RECORDS SHOWN section start

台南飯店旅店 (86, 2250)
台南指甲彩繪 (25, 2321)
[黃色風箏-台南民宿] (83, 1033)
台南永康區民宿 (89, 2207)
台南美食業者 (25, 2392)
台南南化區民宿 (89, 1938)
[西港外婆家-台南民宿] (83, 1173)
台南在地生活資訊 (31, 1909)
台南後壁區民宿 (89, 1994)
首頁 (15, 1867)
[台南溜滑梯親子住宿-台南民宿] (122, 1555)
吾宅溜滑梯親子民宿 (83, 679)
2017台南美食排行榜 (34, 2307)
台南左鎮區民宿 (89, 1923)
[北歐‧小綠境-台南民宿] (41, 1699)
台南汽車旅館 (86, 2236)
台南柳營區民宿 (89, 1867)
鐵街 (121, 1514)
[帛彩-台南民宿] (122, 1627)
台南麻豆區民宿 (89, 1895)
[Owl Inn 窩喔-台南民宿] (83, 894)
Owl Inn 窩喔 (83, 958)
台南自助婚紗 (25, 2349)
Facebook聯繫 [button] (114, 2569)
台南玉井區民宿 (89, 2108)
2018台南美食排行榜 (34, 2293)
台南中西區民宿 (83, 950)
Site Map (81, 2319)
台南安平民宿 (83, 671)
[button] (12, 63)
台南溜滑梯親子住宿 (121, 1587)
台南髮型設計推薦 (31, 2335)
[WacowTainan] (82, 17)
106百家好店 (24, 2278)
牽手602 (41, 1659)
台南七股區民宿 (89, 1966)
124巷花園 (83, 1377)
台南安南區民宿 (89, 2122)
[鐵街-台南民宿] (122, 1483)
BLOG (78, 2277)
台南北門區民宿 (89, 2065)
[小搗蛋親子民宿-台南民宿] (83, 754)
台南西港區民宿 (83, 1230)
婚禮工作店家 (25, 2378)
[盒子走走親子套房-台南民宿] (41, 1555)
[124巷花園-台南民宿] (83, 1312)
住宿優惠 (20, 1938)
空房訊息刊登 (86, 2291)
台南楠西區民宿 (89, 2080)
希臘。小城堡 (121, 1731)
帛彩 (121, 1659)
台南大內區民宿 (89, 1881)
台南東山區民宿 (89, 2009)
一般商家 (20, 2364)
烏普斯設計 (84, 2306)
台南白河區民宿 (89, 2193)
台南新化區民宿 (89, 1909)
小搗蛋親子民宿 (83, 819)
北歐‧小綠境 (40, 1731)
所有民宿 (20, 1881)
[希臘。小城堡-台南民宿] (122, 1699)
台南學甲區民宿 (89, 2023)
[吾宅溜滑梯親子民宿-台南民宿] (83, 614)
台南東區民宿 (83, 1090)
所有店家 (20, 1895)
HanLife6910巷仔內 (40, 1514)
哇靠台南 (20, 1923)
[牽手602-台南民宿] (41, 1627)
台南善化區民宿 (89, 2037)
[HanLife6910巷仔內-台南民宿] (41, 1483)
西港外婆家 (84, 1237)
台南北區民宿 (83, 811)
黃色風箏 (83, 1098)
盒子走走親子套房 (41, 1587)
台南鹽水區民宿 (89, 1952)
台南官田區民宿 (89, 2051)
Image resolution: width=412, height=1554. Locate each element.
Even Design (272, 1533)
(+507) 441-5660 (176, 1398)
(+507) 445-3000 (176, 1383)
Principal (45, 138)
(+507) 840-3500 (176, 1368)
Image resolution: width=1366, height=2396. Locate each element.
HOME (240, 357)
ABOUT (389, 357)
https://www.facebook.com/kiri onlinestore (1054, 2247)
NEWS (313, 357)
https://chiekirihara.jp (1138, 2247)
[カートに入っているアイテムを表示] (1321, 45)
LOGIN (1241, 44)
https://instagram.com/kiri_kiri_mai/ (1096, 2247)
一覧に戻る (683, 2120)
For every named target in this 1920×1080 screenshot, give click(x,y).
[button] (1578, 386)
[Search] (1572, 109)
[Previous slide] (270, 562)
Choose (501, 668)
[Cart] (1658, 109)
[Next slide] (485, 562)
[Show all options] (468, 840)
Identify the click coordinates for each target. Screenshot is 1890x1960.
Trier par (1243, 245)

RECORDS SHOWN section end

Give the records again, exactly as they appear.

台南飯店旅店 (86, 2250)
台南指甲彩繪 (25, 2321)
[黃色風箏-台南民宿] (83, 1033)
台南永康區民宿 (89, 2207)
台南美食業者 (25, 2392)
台南南化區民宿 (89, 1938)
[西港外婆家-台南民宿] (83, 1173)
台南在地生活資訊 (31, 1909)
台南後壁區民宿 (89, 1994)
首頁 (15, 1867)
[台南溜滑梯親子住宿-台南民宿] (122, 1555)
吾宅溜滑梯親子民宿 (83, 679)
2017台南美食排行榜 (34, 2307)
台南左鎮區民宿 (89, 1923)
[北歐‧小綠境-台南民宿] (41, 1699)
台南汽車旅館 (86, 2236)
台南柳營區民宿 (89, 1867)
鐵街 (121, 1514)
[帛彩-台南民宿] (122, 1627)
台南麻豆區民宿 (89, 1895)
[Owl Inn 窩喔-台南民宿] (83, 894)
Owl Inn 窩喔 (83, 958)
台南自助婚紗 (25, 2349)
Facebook聯繫 [button] (114, 2569)
台南玉井區民宿 (89, 2108)
2018台南美食排行榜 (34, 2293)
台南中西區民宿 (83, 950)
Site Map (81, 2319)
台南安平民宿 (83, 671)
[button] (12, 63)
台南溜滑梯親子住宿 (121, 1587)
台南髮型設計推薦 (31, 2335)
[WacowTainan] (82, 17)
106百家好店 (24, 2278)
牽手602 (41, 1659)
台南七股區民宿 (89, 1966)
124巷花園 (83, 1377)
台南安南區民宿 (89, 2122)
[鐵街-台南民宿] (122, 1483)
BLOG (78, 2277)
台南北門區民宿 (89, 2065)
[小搗蛋親子民宿-台南民宿] (83, 754)
台南西港區民宿 (83, 1230)
婚禮工作店家 (25, 2378)
[盒子走走親子套房-台南民宿] (41, 1555)
[124巷花園-台南民宿] (83, 1312)
住宿優惠 (20, 1938)
空房訊息刊登 (86, 2291)
台南楠西區民宿 (89, 2080)
希臘。小城堡 (121, 1731)
帛彩 (121, 1659)
台南大內區民宿 (89, 1881)
台南東山區民宿 (89, 2009)
一般商家 (20, 2364)
烏普斯設計 (84, 2306)
台南白河區民宿 (89, 2193)
台南新化區民宿 (89, 1909)
小搗蛋親子民宿 (83, 819)
北歐‧小綠境 (40, 1731)
所有民宿 (20, 1881)
[希臘。小城堡-台南民宿] (122, 1699)
台南學甲區民宿 (89, 2023)
[吾宅溜滑梯親子民宿-台南民宿] (83, 614)
台南東區民宿 (83, 1090)
所有店家 (20, 1895)
HanLife6910巷仔內 (40, 1514)
哇靠台南 (20, 1923)
[牽手602-台南民宿] (41, 1627)
台南善化區民宿 (89, 2037)
[HanLife6910巷仔內-台南民宿] (41, 1483)
西港外婆家 (84, 1237)
台南北區民宿 (83, 811)
黃色風箏 (83, 1098)
盒子走走親子套房 (41, 1587)
台南鹽水區民宿 (89, 1952)
台南官田區民宿 (89, 2051)
Image resolution: width=412, height=1554. Locate each element.
Even Design (272, 1533)
(+507) 441-5660 (176, 1398)
(+507) 445-3000 (176, 1383)
Principal (45, 138)
(+507) 840-3500 (176, 1368)
Image resolution: width=1366, height=2396. Locate each element.
HOME (240, 357)
ABOUT (389, 357)
https://www.facebook.com/kiri onlinestore (1054, 2247)
NEWS (313, 357)
https://chiekirihara.jp (1138, 2247)
[カートに入っているアイテムを表示] (1321, 45)
LOGIN (1241, 44)
https://instagram.com/kiri_kiri_mai/ (1096, 2247)
一覧に戻る (683, 2120)
For every named target in this 1920×1080 screenshot, give click(x,y).
[button] (1578, 386)
[Search] (1572, 109)
[Previous slide] (270, 562)
Choose (501, 668)
[Cart] (1658, 109)
[Next slide] (485, 562)
[Show all options] (468, 840)
Identify the click coordinates for each target. Screenshot is 1890x1960.
Trier par (1243, 245)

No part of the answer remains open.